Problem requirements:
Pictures left aside, return the lines below exactly, from the one with "Viewport: 979px width, 2118px" to the end, including both ends.

(Screenshot grounding data)
※

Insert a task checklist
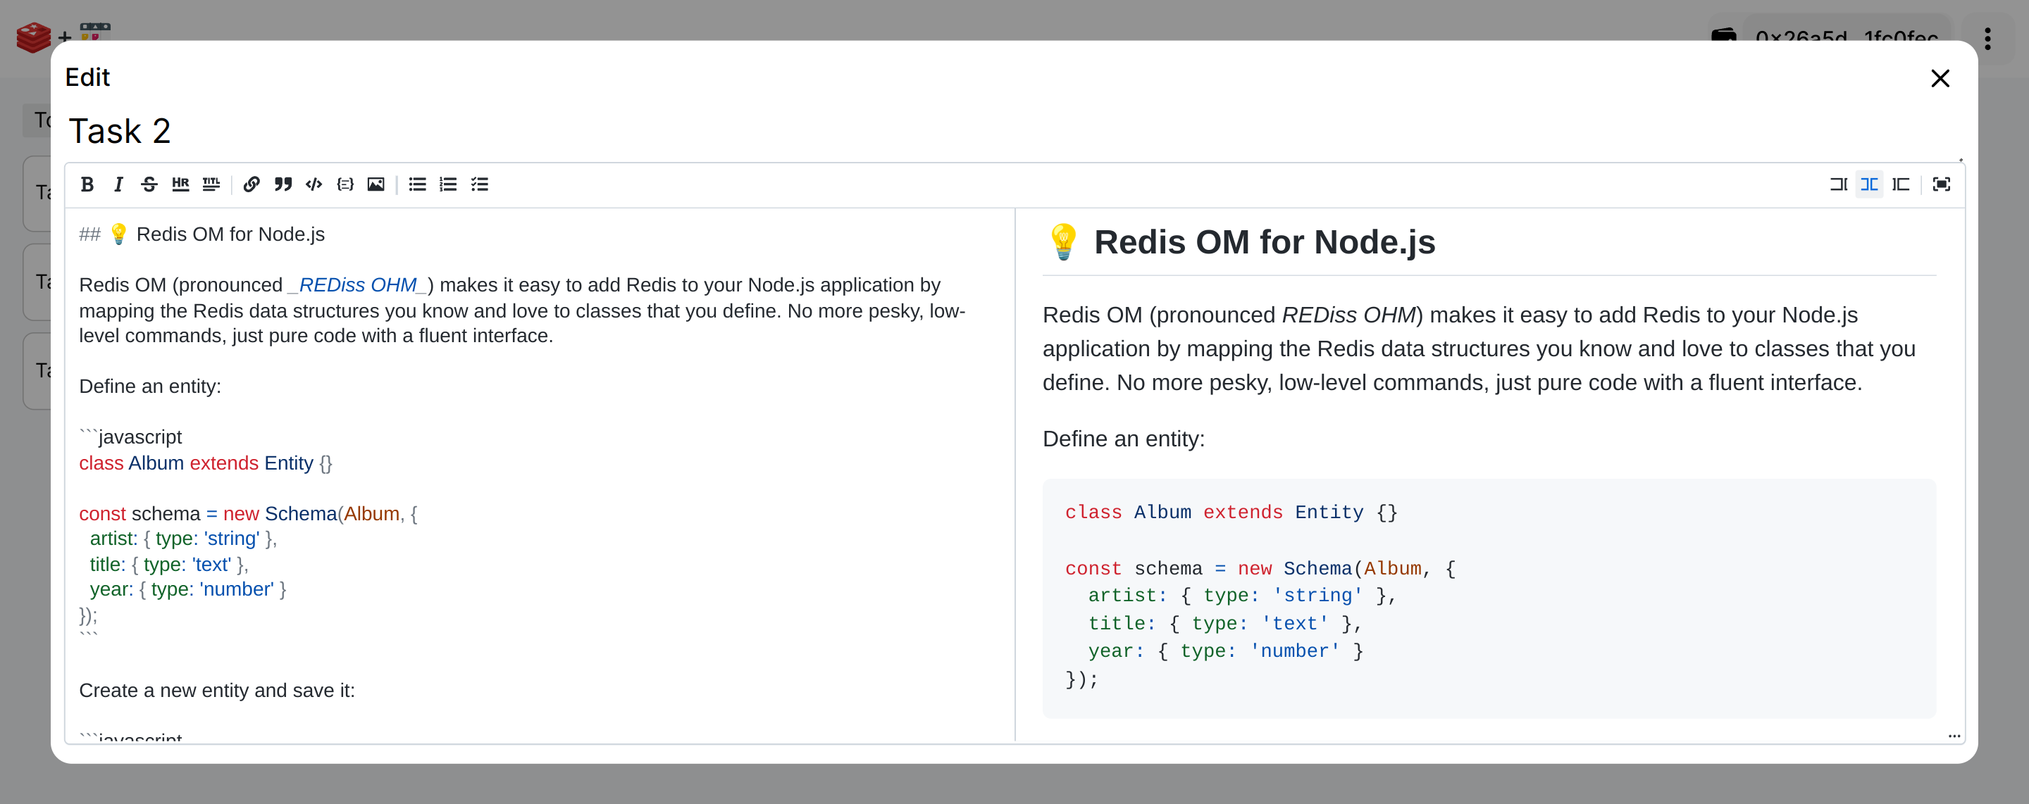2029x804 pixels. click(481, 184)
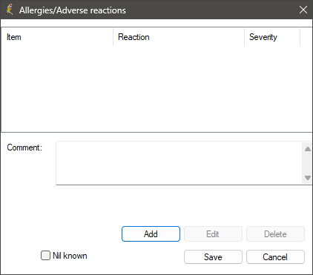Tick the Nil known checkbox

point(45,256)
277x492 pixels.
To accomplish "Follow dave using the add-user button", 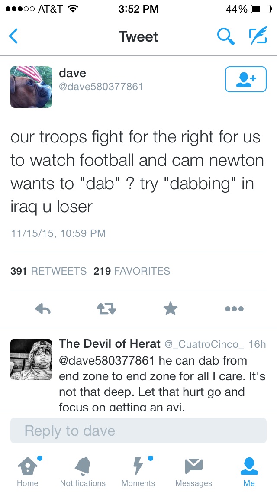I will coord(246,79).
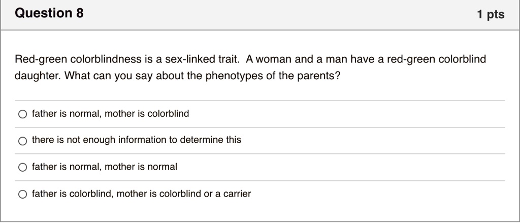Click the text 'father is colorblind, mother is colorblind or a carrier'
520x223 pixels.
[x=141, y=194]
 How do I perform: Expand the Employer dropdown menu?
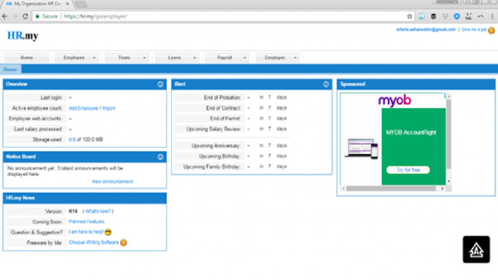278,58
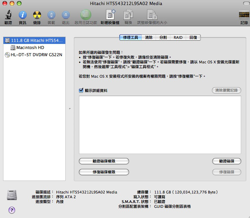Image resolution: width=250 pixels, height=218 pixels.
Task: Toggle the 顯示詳細資料 checkbox
Action: pos(81,90)
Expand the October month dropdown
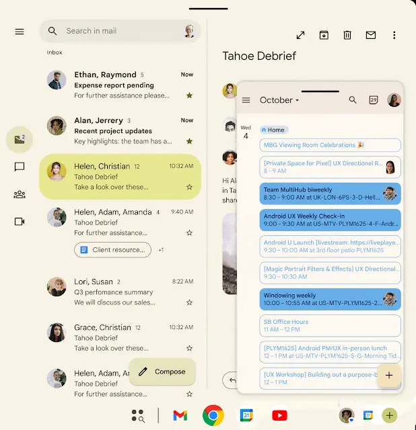The width and height of the screenshot is (416, 430). [x=279, y=100]
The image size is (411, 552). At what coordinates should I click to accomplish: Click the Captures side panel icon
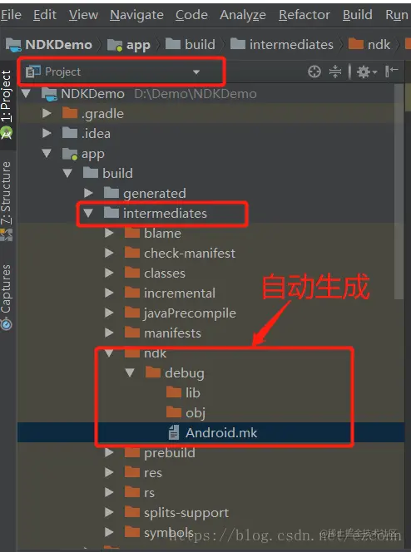pos(7,323)
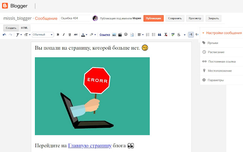This screenshot has width=243, height=152.
Task: Expand the text alignment dropdown
Action: pyautogui.click(x=140, y=34)
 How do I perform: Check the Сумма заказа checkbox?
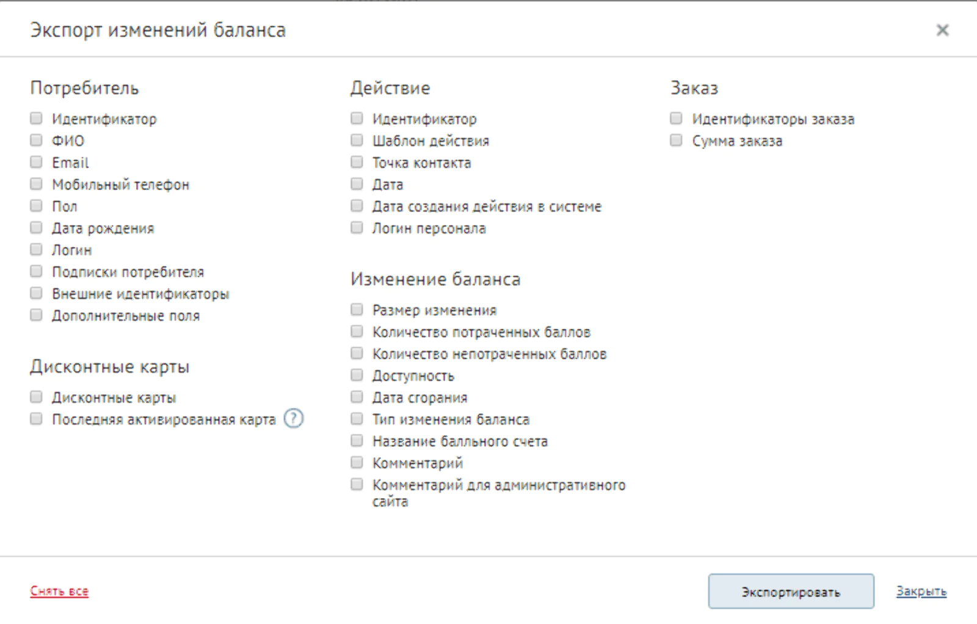coord(676,140)
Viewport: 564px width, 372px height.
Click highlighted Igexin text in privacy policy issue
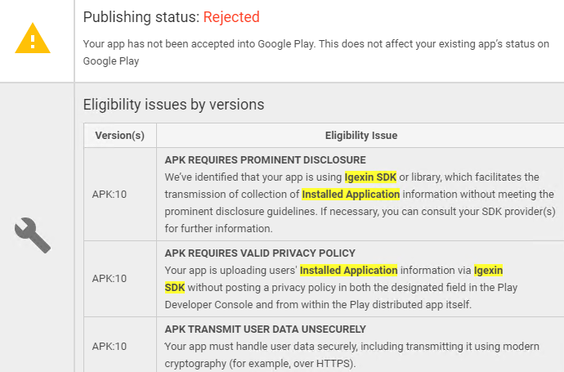click(x=488, y=270)
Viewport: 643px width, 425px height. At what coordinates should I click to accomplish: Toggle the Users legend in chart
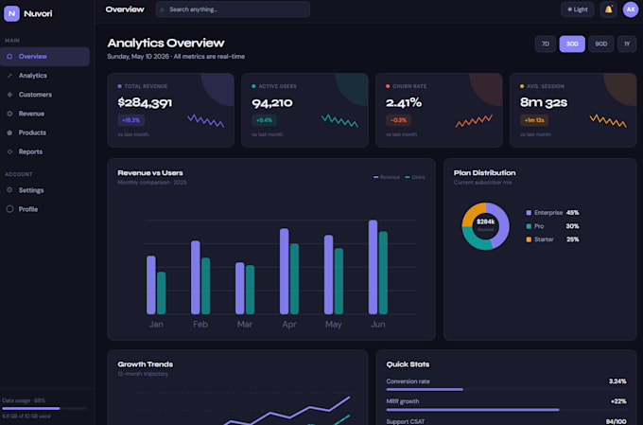[x=415, y=177]
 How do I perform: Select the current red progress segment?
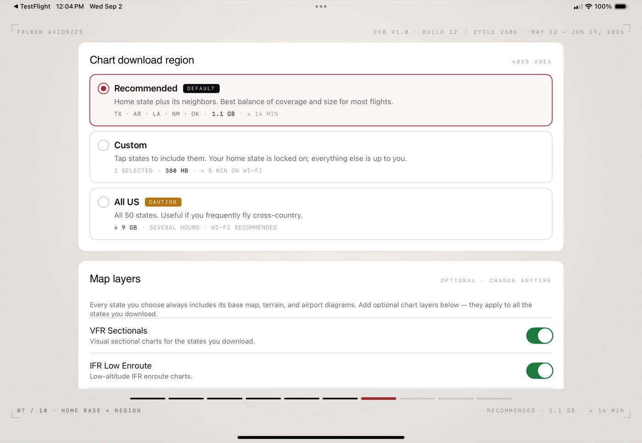(x=379, y=398)
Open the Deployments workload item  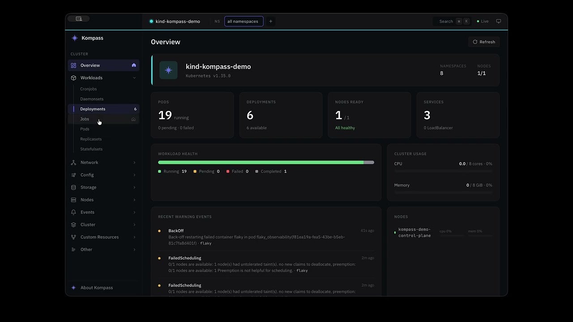pyautogui.click(x=103, y=109)
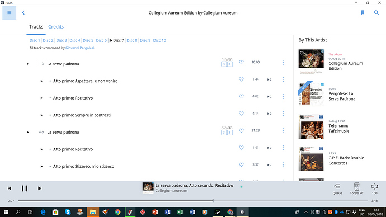386x217 pixels.
Task: Skip to next track
Action: (39, 188)
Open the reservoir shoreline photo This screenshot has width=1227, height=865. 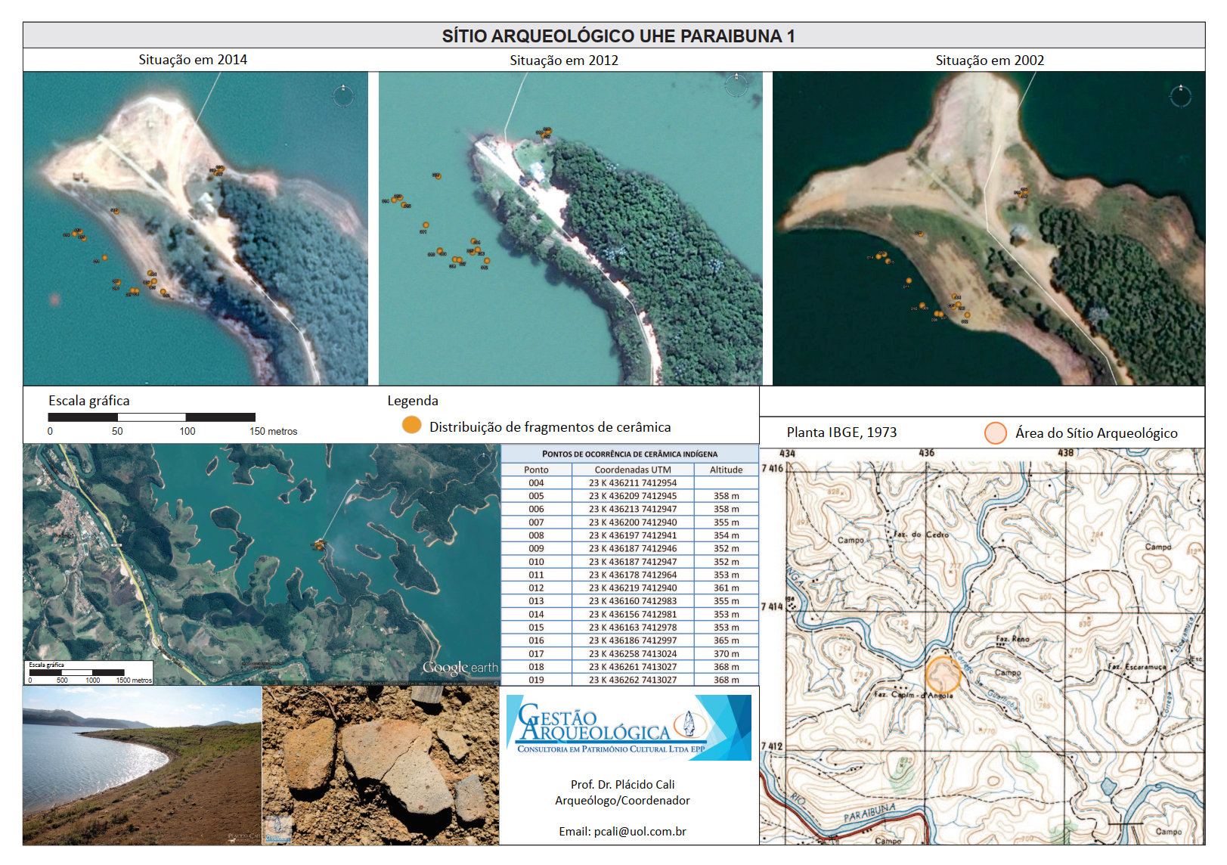142,765
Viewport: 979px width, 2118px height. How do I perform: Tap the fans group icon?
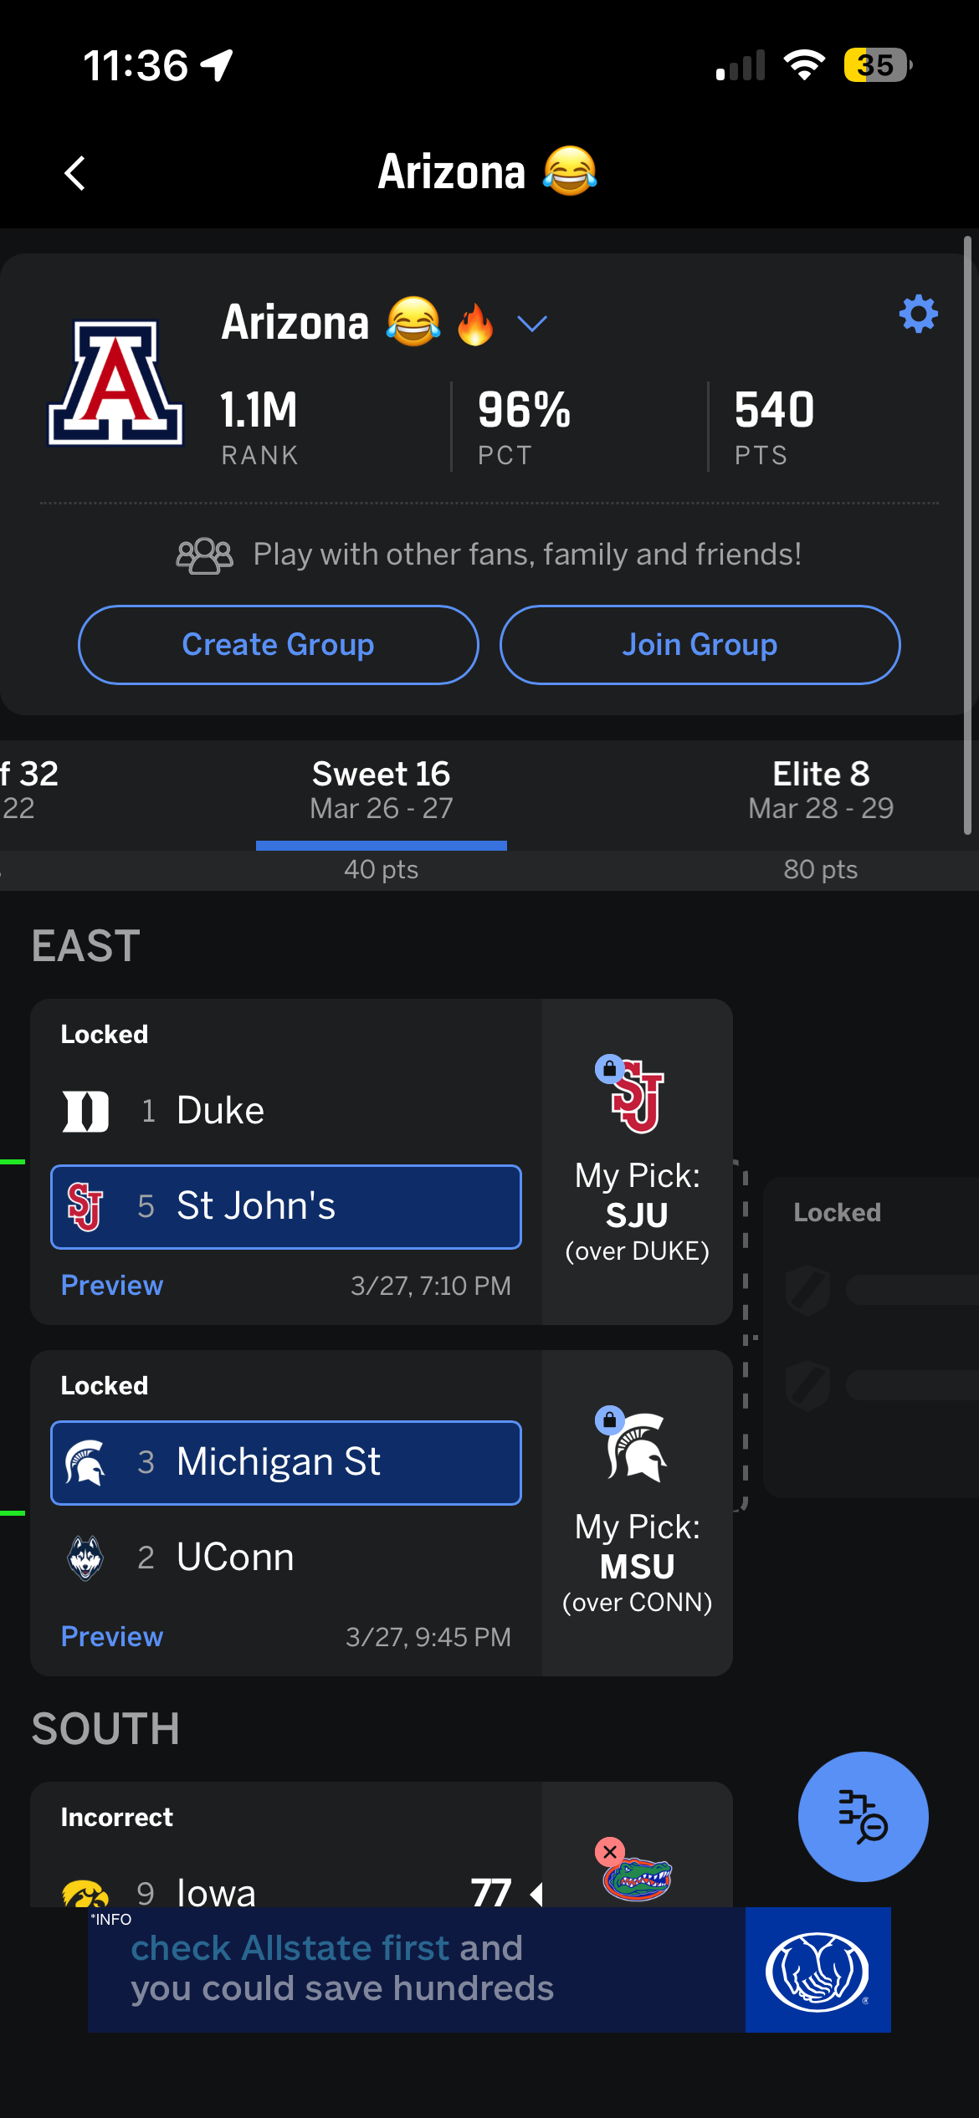(x=204, y=555)
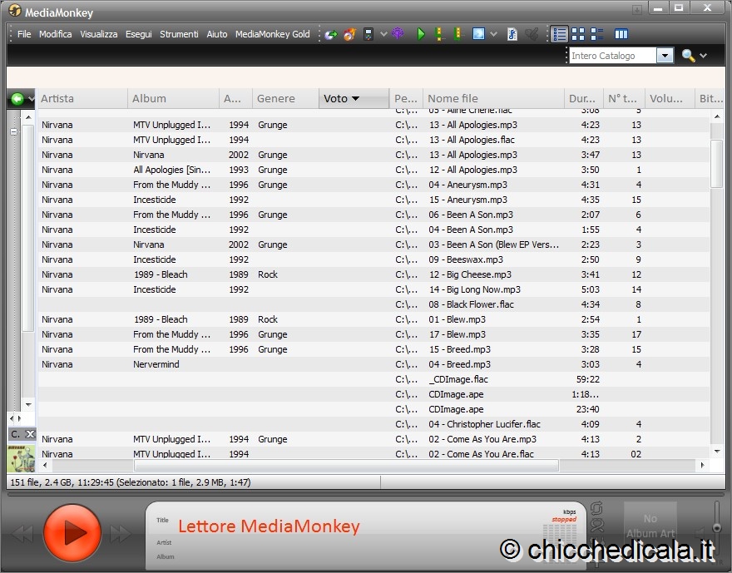Open the Strumenti menu
Viewport: 732px width, 573px height.
point(179,34)
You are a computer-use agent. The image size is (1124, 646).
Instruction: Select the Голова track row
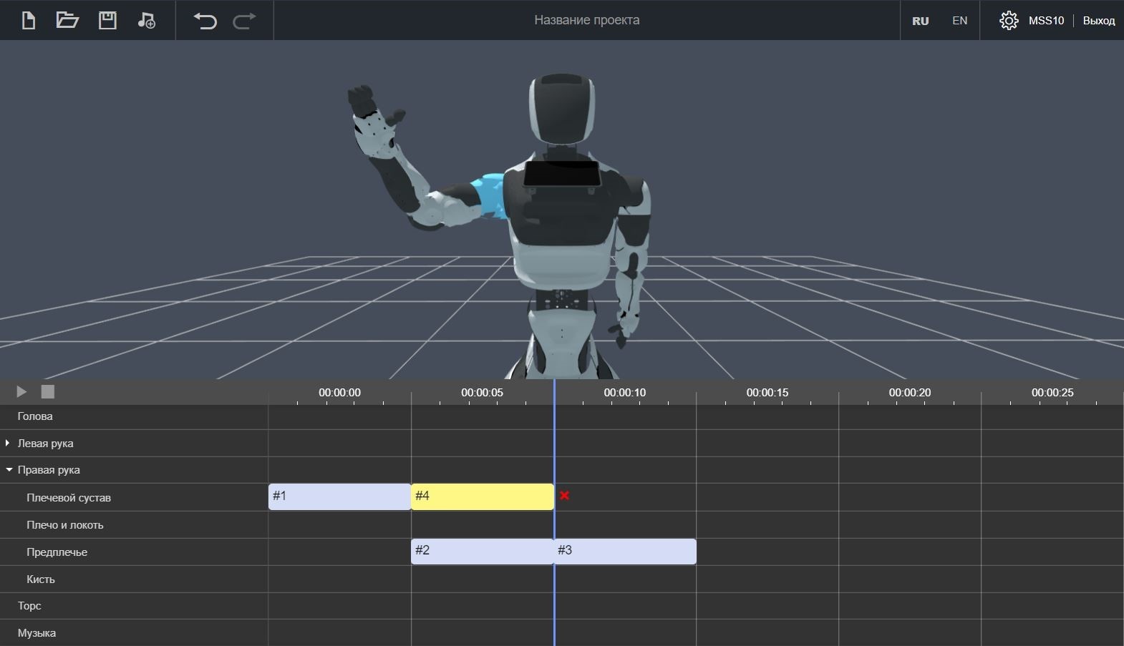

※

Result below:
Viewport: 979px width, 2118px height. How do I perform: Tap the fans group icon?
(x=204, y=555)
Open the Strumenti menu
Viewport: 732px width, 573px height.
point(179,34)
You are a computer-use agent. The image size is (1124, 646).
Instruction: Select the Голова track row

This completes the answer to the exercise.